第13話
どのようなことがあって、どう感じていたのか伝えることが目的なのに、記憶を思い出そうとしてみたものの、ほとんどそこでの記憶がないのが面白い。殴られたのか、怒鳴られたのか、それすらも。
だから記憶のある部分から書こうと思う。
結果として、僕は、連れ戻されてからその日の内に逃げ出した。今考えてみても、ものすごく巧妙に逃げ出したと思っている。
風呂に父親たちが入っている隙に逃げ出したのだ。その方法は窓からである。ベランダから逃げ出すと窓が大きく鍵が開いてればすぐにバレてしまう。もちろん、玄関からも一緒だ。

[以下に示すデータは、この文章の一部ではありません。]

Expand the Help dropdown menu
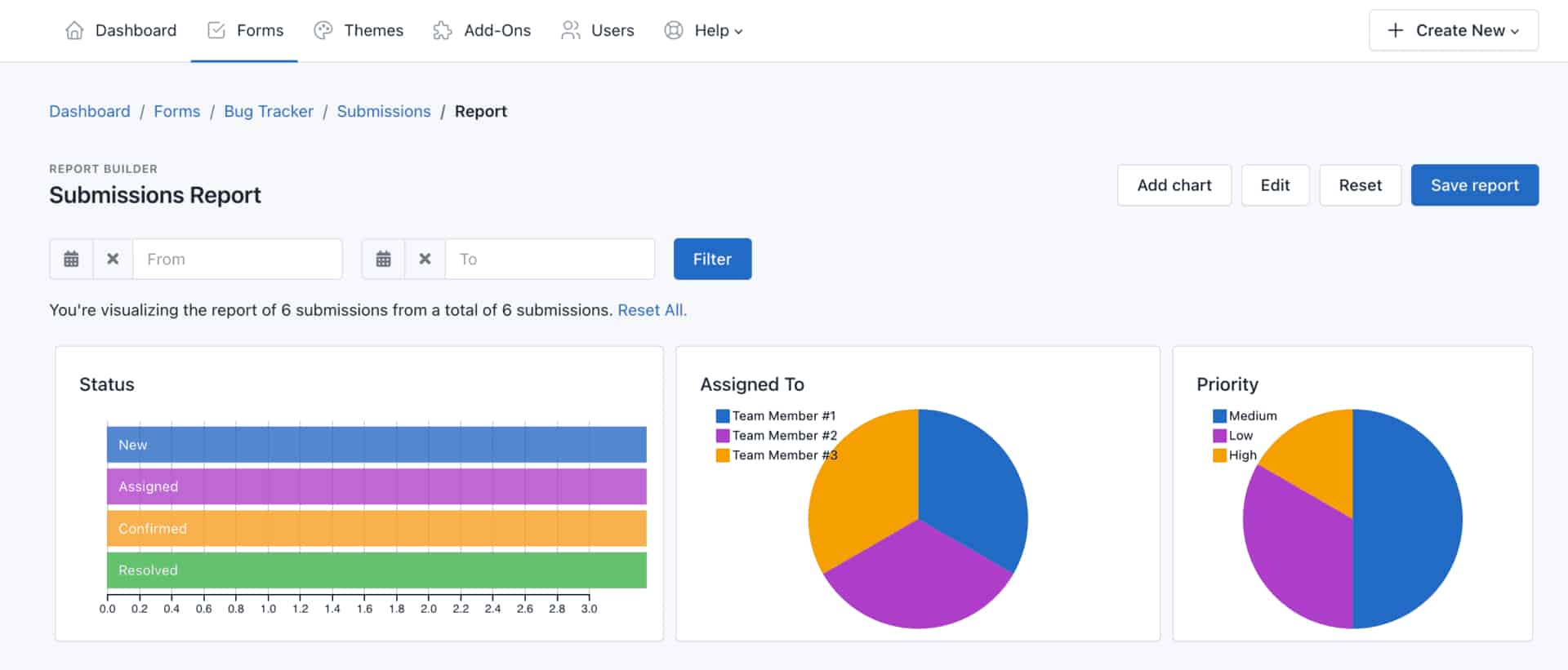The width and height of the screenshot is (1568, 670). 718,31
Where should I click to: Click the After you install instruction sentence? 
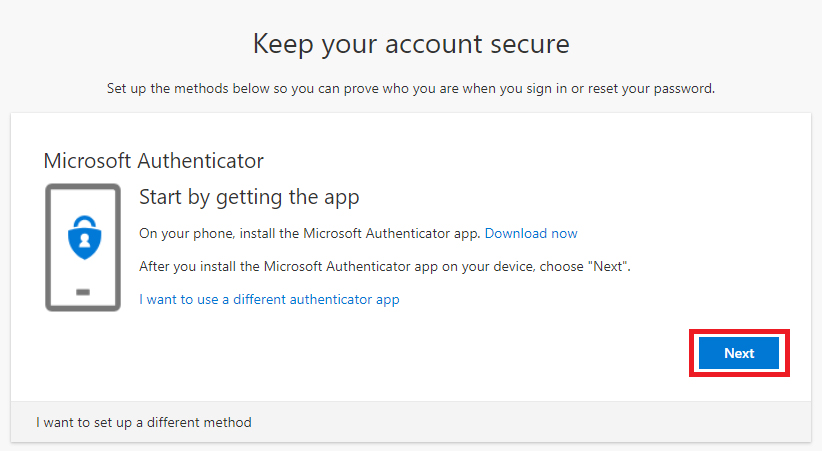[385, 266]
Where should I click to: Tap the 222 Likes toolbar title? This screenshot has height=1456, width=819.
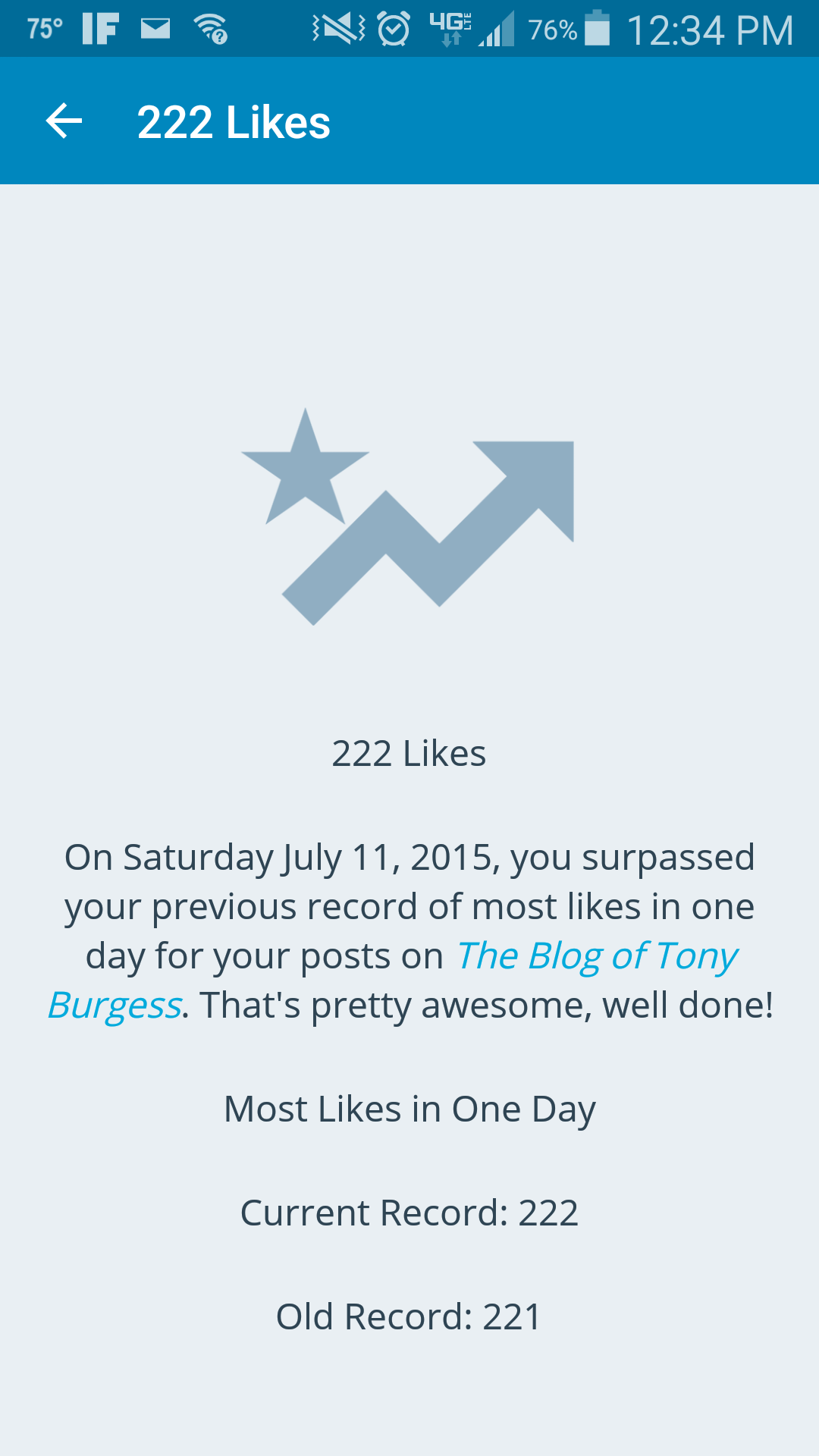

だから僕は靴をはいて、子ども部屋として使っていた場所の小さな窓から抜け出した。そこには柵が窓の外に設けられていたが、そこを上からすり抜けて脱出した。計画的にやったのか、チャンスと思って行動したのかは定かではない。
とにかくまた走った。どうしてかはわからないけど、徒歩30分程にあるファミレスに気が付くと入っていた。
そこに置いてあった公衆電話で祖母の家に電話をして、逃げてきたことを伝えた。迎えにきてくれるようで、ファミレスに入って待った。

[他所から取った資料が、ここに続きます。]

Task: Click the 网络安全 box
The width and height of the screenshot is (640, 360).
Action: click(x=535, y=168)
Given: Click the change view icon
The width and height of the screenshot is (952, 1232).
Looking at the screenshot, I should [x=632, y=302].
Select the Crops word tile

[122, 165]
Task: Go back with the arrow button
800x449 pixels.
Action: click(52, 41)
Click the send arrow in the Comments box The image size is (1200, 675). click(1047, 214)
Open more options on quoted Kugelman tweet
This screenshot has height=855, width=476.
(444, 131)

そこの光景は鮮明に覚えていて、ドリンクバー横の四人がけの席に案内されて座った。
母親が後から来ることを店員さんに伝えたと思う。僕はセルフサービスの水を飲みながら母親を待った。
今考えると、ものすごく迷惑な客だし、お店側もよく通報しなかったなと思う。本当にあの時の従業員の方たちには感謝している。
しばらくすると母親がタクシーで来てくれて、そこからそのお店でご飯を食べた。母親は店員さんに感謝を伝えていた。あの時のハンバーグは美味しかったなとこれを書きながら思い出に浸った。